Um novo surto de Ebola na República Democrática do Congo colocou autoridades sanitárias em estado de atenção. Desde abril, a doença já provocou 600 mortes em 1.759 casos registrados, segundo dados atribuídos à Organização Mundial da Saúde. O avanço preocupa porque a infecção é causada pela variante Bundibugyo, uma cepa que, até agora, não havia provocado uma crise de grandes proporções.

A emergência foi reconhecida oficialmente em 15 de maio, depois da morte de uma enfermeira na cidade de Mongbwalu. Desde então, os casos cresceram em ritmo acelerado, dificultando a resposta das equipes de saúde. A distância entre as áreas afetadas e os centros capazes de analisar amostras de pacientes suspeitos também atrasa diagnósticos e medidas de contenção.

Outro fator de preocupação é a ausência de uma vacina específica contra a variante Bundibugyo. Embora exista imunizante desenvolvido contra a cepa Zaire, responsável pelos maiores surtos já registrados de Ebola, ainda não existe uma solução vacinal direcionada para essa forma do vírus.

A variante Bundibugyo foi identificada pela primeira vez em Uganda, em 2007, quando causou 37 mortes. Em 2012, voltou a aparecer em um novo surto, com 36 óbitos. O cenário atual, portanto, já supera de forma expressiva os dois episódios anteriores somados, tanto em número de vítimas quanto em velocidade de disseminação.

Apesar de historicamente apresentar letalidade menor que a variante Zaire, a Bundibugyo continua sendo considerada perigosa. A taxa de mortes pode variar entre 25% e 50% dos infectados. No surto atual, os óbitos representam quase um terço dos casos confirmados.
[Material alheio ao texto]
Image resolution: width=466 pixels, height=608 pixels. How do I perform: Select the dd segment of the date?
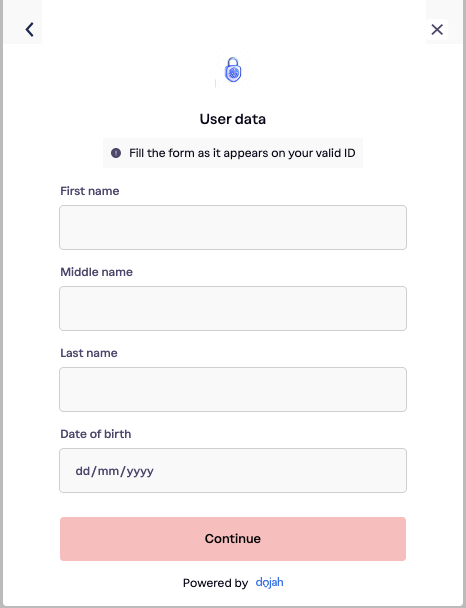83,471
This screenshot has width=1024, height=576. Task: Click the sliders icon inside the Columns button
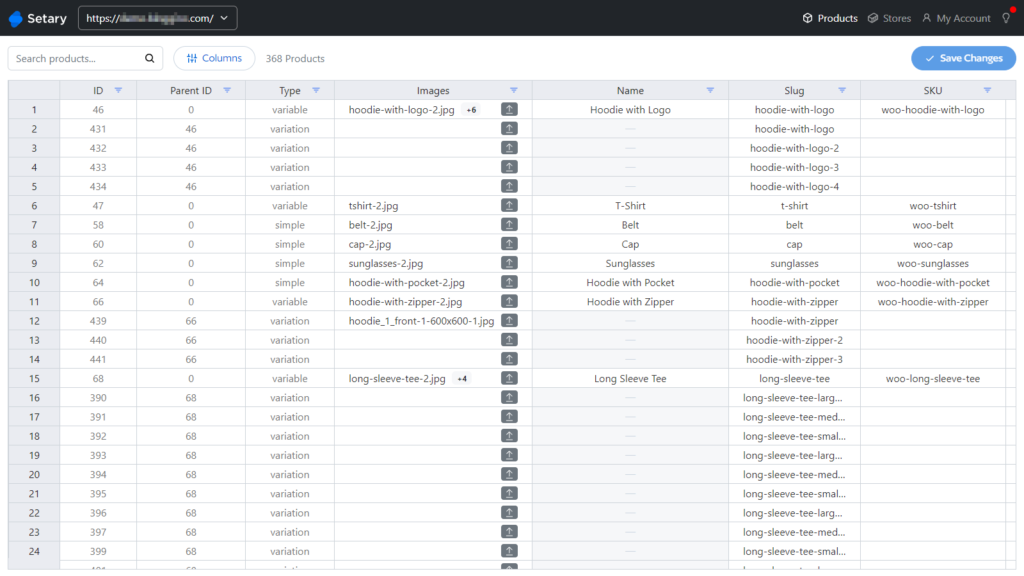[x=193, y=58]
A identificação precoce da doença é um dos maiores desafios. Os sintomas iniciais, como febre, fadiga, dor de cabeça, dores musculares e alterações gastrointestinais, podem ser confundidos com enfermidades comuns na região, entre elas malária e febre tifoide. Essa semelhança retarda o diagnóstico e favorece a circulação do vírus.

Especialistas afirmam que o avanço da Bundibugyo reforça a necessidade de ampliar os planos de preparação contra epidemias. Para pesquisadores da área de virologia, vírus capazes de provocar doenças graves não podem ser ignorados apenas porque, no passado, causaram surtos menores.
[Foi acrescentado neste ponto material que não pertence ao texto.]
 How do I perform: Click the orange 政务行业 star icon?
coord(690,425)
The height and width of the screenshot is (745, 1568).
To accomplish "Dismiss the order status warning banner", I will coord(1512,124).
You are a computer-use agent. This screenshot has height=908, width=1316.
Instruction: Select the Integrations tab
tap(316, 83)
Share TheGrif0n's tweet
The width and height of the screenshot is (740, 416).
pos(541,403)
O Ebola, também chamado de febre hemorrágica Ebola, é uma doença viral grave, capaz de provocar sangramentos e levar à morte em casos severos. O primeiro registro ocorreu em 1976. Desde então, a República Democrática do Congo enfrentou sucessivos surtos, tornando-se um dos países mais atingidos pela doença.
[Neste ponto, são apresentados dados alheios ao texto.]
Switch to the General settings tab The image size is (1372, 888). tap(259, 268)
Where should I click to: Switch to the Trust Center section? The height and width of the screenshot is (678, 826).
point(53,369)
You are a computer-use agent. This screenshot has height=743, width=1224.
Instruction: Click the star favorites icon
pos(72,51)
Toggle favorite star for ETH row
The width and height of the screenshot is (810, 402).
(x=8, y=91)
A maior epidemia de Ebola já registrada ocorreu entre 2014 e 2016, na África Ocidental, provocada pela variante Zaire. Naquele episódio, mais de 11 mil pessoas morreram. A crise levou ao desenvolvimento de uma vacina contra essa cepa, mas o novo surto mostra que outras variantes continuam representando risco real para a saúde global.